[PROBLEM TO WORK ON] Read through the lines below for the string "target" and copy each one that has it.

[DATASET RECORDS]
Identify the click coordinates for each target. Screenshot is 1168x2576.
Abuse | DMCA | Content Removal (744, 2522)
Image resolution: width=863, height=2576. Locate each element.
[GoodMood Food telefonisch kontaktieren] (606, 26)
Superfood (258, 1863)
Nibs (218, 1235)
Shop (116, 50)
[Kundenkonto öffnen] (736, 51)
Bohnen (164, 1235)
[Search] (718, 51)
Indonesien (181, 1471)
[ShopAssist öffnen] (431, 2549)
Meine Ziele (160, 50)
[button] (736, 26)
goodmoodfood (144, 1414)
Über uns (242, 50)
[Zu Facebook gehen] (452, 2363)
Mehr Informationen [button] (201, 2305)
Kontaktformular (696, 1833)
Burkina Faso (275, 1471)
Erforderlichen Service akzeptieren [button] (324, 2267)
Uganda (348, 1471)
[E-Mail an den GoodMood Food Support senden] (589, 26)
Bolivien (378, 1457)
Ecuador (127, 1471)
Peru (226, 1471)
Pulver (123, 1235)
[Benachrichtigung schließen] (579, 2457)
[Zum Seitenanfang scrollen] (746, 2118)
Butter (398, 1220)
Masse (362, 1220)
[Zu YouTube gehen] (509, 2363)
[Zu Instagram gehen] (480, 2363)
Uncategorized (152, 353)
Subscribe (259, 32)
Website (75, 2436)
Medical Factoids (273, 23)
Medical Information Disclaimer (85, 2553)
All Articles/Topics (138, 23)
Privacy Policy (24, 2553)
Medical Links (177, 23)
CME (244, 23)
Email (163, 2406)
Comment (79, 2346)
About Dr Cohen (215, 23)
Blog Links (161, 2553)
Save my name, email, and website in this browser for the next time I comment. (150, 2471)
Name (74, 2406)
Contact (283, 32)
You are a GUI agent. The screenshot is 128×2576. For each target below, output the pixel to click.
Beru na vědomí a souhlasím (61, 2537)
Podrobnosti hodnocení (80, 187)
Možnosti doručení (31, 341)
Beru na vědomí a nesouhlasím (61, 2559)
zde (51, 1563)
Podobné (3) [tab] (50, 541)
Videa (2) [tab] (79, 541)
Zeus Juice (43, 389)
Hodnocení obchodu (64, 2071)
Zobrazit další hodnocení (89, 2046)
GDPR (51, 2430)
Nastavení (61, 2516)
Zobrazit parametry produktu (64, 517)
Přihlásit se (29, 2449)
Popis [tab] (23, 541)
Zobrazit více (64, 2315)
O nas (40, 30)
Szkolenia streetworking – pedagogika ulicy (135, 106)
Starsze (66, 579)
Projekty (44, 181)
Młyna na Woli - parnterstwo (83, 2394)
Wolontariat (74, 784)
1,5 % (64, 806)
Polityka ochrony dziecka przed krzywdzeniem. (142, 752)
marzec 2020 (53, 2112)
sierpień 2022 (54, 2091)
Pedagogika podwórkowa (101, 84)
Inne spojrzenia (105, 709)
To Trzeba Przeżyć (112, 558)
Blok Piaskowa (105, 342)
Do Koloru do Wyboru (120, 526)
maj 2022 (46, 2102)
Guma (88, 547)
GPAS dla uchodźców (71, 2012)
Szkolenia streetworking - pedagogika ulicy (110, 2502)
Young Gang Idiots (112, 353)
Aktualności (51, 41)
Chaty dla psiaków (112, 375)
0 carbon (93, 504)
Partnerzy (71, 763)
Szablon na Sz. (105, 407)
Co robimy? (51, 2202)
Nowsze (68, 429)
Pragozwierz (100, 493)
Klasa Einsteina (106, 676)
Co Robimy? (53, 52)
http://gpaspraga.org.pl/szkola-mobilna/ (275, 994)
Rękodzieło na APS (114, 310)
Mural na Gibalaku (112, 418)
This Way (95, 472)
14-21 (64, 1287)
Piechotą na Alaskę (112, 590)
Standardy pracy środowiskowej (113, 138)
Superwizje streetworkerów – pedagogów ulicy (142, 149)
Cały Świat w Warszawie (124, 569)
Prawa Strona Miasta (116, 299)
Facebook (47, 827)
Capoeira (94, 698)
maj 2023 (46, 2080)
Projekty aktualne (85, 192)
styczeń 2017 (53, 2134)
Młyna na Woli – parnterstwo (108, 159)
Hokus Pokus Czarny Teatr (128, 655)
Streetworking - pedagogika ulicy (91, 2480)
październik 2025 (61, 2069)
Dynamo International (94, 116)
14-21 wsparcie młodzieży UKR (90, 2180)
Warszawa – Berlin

[RESULT OF THE TASK]
Identify the click coordinates for each target. Screenshot is 1168x2576.
You are a GUI agent. The screenshot is 128×2576. For each target below, output the pixel to click.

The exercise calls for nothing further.